Estimate variance of $y_i$

We further estimate $\sigma^2$ by $ \hat{\sigma}^2 = \frac{\lVert y - \hat{y} \rVert^2}{N - (p + 1)}$, so that $ \hat{\sigma}^2 $ is unbiased.

Then, $(N - p - 1) \hat{\sigma}^2 \sim \sigma^2 \chi^2_{N - p - 1}$.

Hypothesis testing and confidence intervals with OLS estimate

3.2.2 Gauss-Markov Theorem

Given the assumptions 1 to 3 from above, the OLS estimate has the smallest variance (as well as the Mean Squared Error and Expected Prediction Error) among all linear unbiased estimates.

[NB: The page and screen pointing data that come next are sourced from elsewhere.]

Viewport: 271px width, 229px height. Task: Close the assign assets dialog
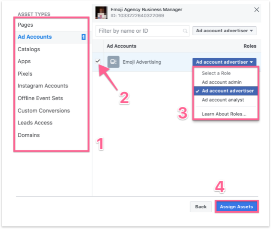click(x=257, y=9)
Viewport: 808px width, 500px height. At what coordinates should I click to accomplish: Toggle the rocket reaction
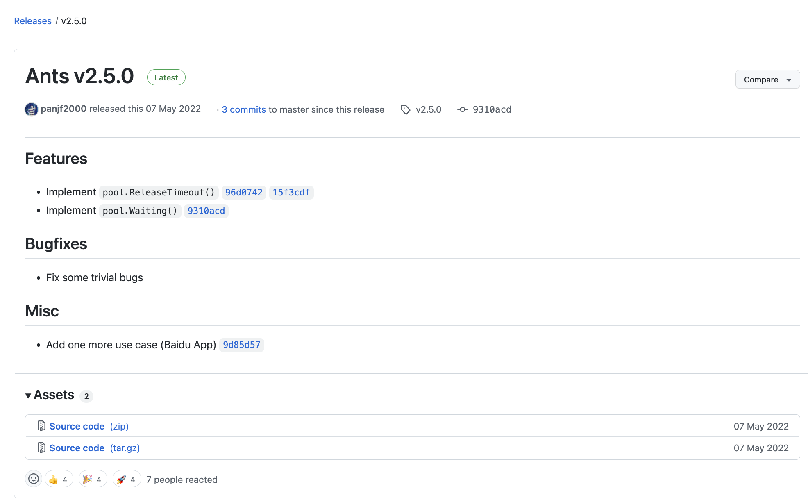point(127,479)
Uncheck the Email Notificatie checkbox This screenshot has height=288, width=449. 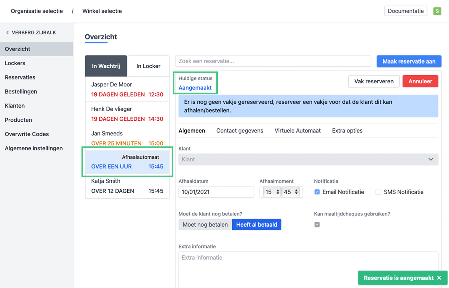pyautogui.click(x=317, y=192)
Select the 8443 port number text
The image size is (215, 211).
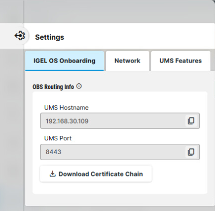pyautogui.click(x=53, y=152)
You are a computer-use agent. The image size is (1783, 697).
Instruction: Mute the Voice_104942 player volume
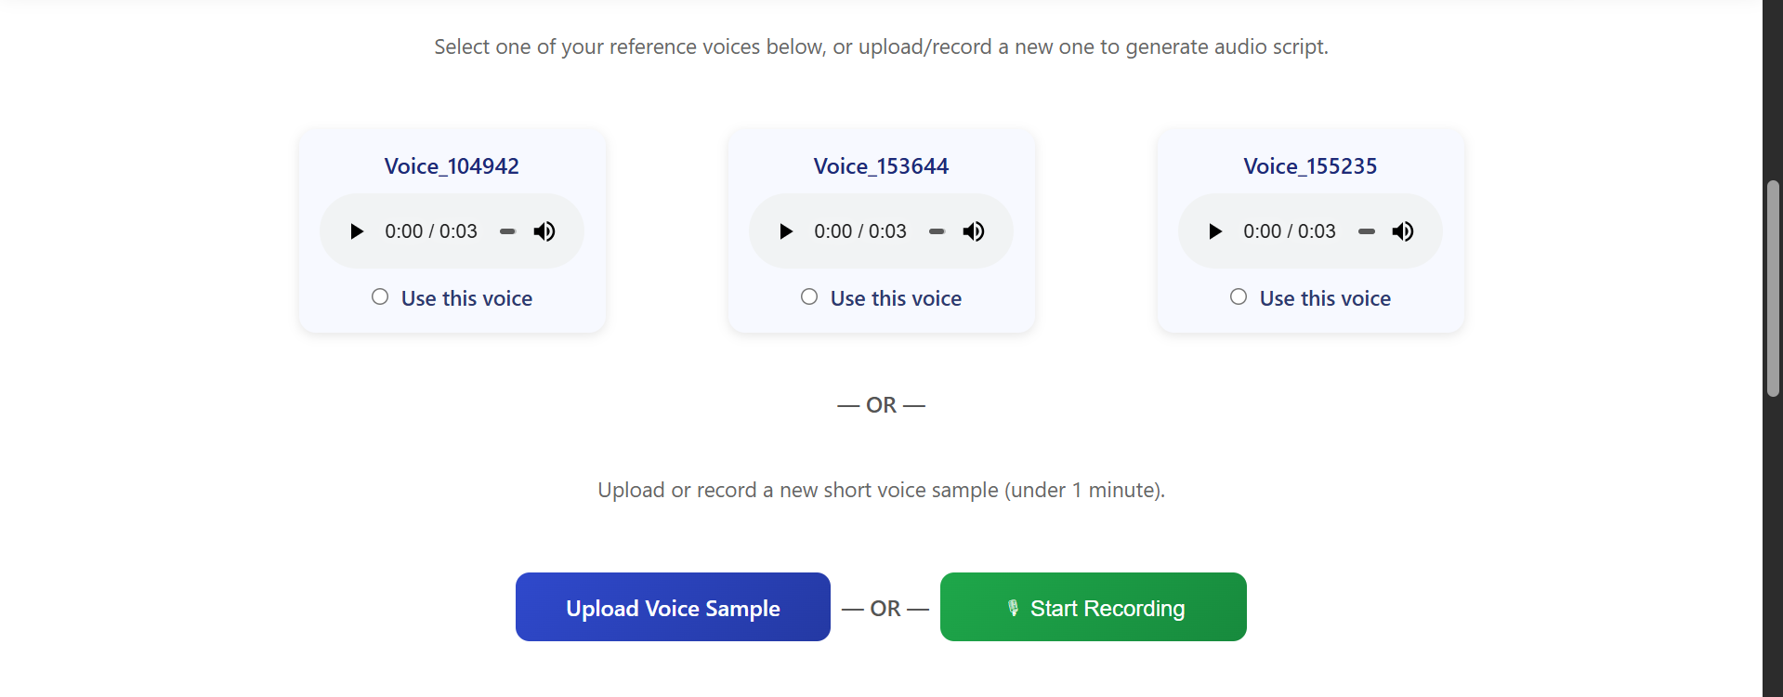pos(545,231)
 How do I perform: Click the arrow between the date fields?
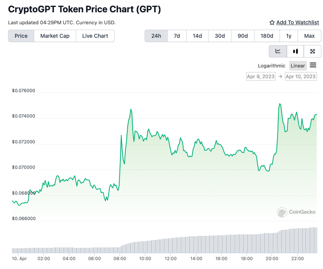click(x=280, y=76)
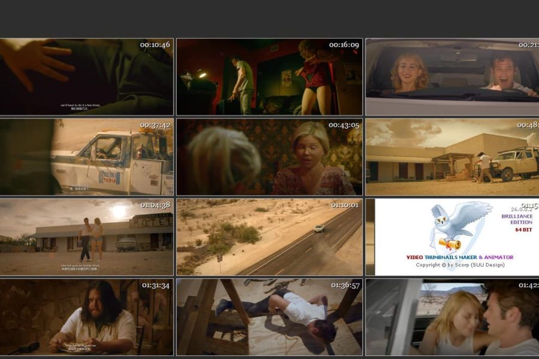Select the aerial highway thumbnail at 01:10:01
The image size is (539, 359).
click(x=269, y=237)
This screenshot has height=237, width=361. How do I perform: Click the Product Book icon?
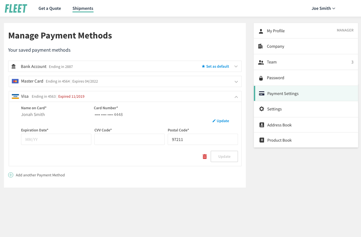pos(262,140)
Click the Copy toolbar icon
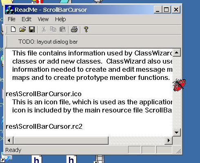 [53, 29]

3.2.3 From univariate to multiple regression

If input features are orthogonal, each multiple linear regression OLS estimate $\hat{\beta}_i$ is equal to the univariate estimate of regressing $y$ on $x_i$.

However, input features are usually not orthogonal, so we orthogonalize them by Gram-Schmidt procedure. Then, $\hat{\beta}_p$ is equal to the univariate estimate of regressing $y$ on $z_p$, the residual after regressing $x_p$ on all other features. Also, $Var(\hat{\beta}_p)$ = $ \sigma^2 / \lVert z_p \rVert^2 $, so $\hat{\beta}_p$ is unstable if $z_p$ is close to 0.

In matrix form, we obtain the QR decomposition, $ X = Z D^{-1} D \Gamma = QR$, where $Q$ is a N x (p+1) orthonormal matrix and $R$ is an upper triangular (invertible) matrix. Then, we obtain the entire OLS estimate $\hat{\beta} = R^{-1}Q^T y$ and $\hat{y} = QQ^T y$.

3.2.4 Multiple outputs

If errors are same across across each output’s observations and are uncorrelated across the multiple outputs, multiple outputs do not affect each other’s OLS estimates.

If the errors are correlated across the multiple outputs, use multivariate RSS criterion, which yields the same estimate. If the errors vary across observations, multiple outputs no longer decouple.